Opposite to Rap1 inhibition, pharmacologic stimulation of Rap1 activity using a specific activator of Rap1 function, 8-(4-chlorophenylthio)-2′-O-methyl-adenosine-3′,5′-cyclic monophosphate (8CPT), rescued EC hyperpermeability caused by 18% CS and thrombin stimulation. Treatment with 8CPT increased peripheral VE-cadherin immunoreactivity reflecting cell junction restoration (Figure 5A) and inhibited exacerbation of thrombin-induced MYPT and MLC phosphorylation in ECs exposed to 18% CS (Figure 5B). Direct analysis of EC monolayer permeability using FITC-avidin as tracer demonstrated that EC barrier failure caused by 18% CS and thrombin was mitigated by pretreatment with 8CPT (Figure 5C). Our previous study showed an increased association of Rap1 effector, afadin, with AJ protein p120-catenin and TJ protein ZO-1, upon Rap1 activation, which resulted in a barrier-protective response by pulmonary endothelium (Birukova et al., 2012). To further delineate the role of afadin in the mediation of barrier-protective effects by low-magnitude CS, we performed ectopic expression of wild-type afadin. Increased afadin expression further attenuated thrombin-induced MLC phosphorylation in ECs exposed to both high-magnitude and low-magnitude CS (Figure 5D). These results suggest a role for Rap1-dependent enhancement of cell junction integrity, which is essential for immediate barrier maintenance, as well as for down-regulation of barrier-disruptive RhoA signaling by cell junction signaling complexes.

FIGURE 5:

FIGURE 5:

Open in a new tab

Effects of pharmacologic Rap1 activation on EC permeability in pulmonary ECs exposed to 18% CS and thrombin. (A) Pulmonary ECs were exposed to 18% CS for 6 h with or without 8CPT pretreatment (75 µM, 30 min before 18% CS) followed by thrombin stimulation (10 min). EC monolayers were then fixed and used for immunofluorescence staining with VE-cadherin antibody. Bar = 5 µm. Bar graph represents quantitative analysis of peripheral VE-cadherin signal intensity expressed as mean ± SD; n = 4 independent experiments; *, p < 0.05. (B) 18% CS-induced increase of pMYPT and pMLC levels was inhibited by 8CPT pretreatment. Bar graphs represent analysis of Western blot data; n = 3; *, p < 0.05 vs. 18% CS. (C) 18% CS-induced increase in EC permeability was inhibited by 8CPT pretreatment as detected by XPerT permeability assay; n = 4 independent experiments; *, p < 0.05. Bar = 10 µm. (D) Ectopic expression of afadin attenuated thrombin-induced MLC phosphorylation in ECs exposed to 4 and 18% CS. The ECs were transfected with empty vector or afadin plasmid (WT) 48 h before the CS stimulation. Right panel depicts protein expression of recombinant GFP-tagged afadin in pulmonary ECs. Membrane reprobing for α-tubulin was used as a normalization control. Bar graphs represent analysis of Western blot data; n = 3; *, p < 0.05.
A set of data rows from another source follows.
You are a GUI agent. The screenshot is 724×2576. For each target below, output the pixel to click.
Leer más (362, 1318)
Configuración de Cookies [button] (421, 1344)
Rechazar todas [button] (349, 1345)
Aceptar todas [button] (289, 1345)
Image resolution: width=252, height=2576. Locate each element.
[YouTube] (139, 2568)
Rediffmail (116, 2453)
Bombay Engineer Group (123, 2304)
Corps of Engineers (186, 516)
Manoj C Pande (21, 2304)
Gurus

Effects of CS magnitude switch on LPS-induced EC inflammation

Critically ill patients, including those with sepsis, depend on mechanical ventilation. To recapitulate this clinically relevant scenario of ALI in vitro, we exposed human pulmonary ECs primed with submaximal (50 ng/ml; 15 min) and maximal (200 ng/ml; 15 min) LPS doses to different patterns of CS stimulation. Exposure to 6 h of 18% CS markedly augmented EC inflammatory response to LPS reflected by increased levels of phosphorylated NFκB and increased expression of inflammatory adhesion molecules ICAM1, VCAM1, and E-selectin. Remarkably, this synergistic effect of 18% CS was abrogated in LPS-primed ECs pretreated with 4% CS (3 h) before exposure to 18% for an additional 3 h (Figure 6A). The effects of different CS patterns on LPS-induced inflammatory signaling were further evaluated by immunoflorescence analysis of NFκB nuclear translocation, an essential step for triggering inflammatory gene expression. Evident NFκB nuclear accumulation was observed in LPS-treated ECs exposed to 18% CS. In contrast, exposure to 4% CS or switch from 4% CS to 18% CS caused a marked reduction of NFκB nuclear staining caused by LPS stimulation (Figure 6B). Protective effects of 4% CS were also observed when LPS-stimulated ECs were first exposed to 18% CS, although the attenuating effect of 18–4% CS switch was less expressed. Western blot analysis of ICAM1 protein expression confirmed the immunofluorescence data and showed attenuated LPS-induced ICAM1 expression in ECs exposed to 4–18% CS switch, as compared with cells permanently exposed to 18% CS (Figure 6C). In turn, if LPS-primed ECs were first exposed to 18% CS followed by a 4% CS switch, ICAM1 expression was reduced by 18–4% CS switch in cells challenged with a submaximal LPS dose, whereas a difference in ICAM1 expression levels caused by maximal LPS concentration was negligible.

Figure 6:

Figure 6:

Open in a new tab

Low-magnitude CS switch attenuates inflammatory signaling activated by LPS and high-magnitude CS. Pulmonary ECs were primed by LPS for 15 min before exposure to 6-h 18% CS or 3-h 4% CS followed by 3-h 18% CS. (A) 18% CS-stimulated phosphorylation of p-NFκB and expression of ICAM1, VCAM1, and E-selectin. These effects were reduced in ECs preconditioned at 4% CS before 18% CS. (B) Intracellular localization of NFκB was detected by immunofluorescence imaging. ECs were exposed to 4% CS or to 4% CS before or after 18% CS. Bar = 10 µm. (C) Western blot analysis of ICAM1 expression. Inclusion of 4% CS before or after 18% CS reduced ICAM1 expression in pulmonary ECs activated by LPS and 18% CS. Membrane reprobing for α-tubulin was used as a normalization control. Bar graphs represent analysis of Western blot data; *, p < 0.05 vs. 18% CS.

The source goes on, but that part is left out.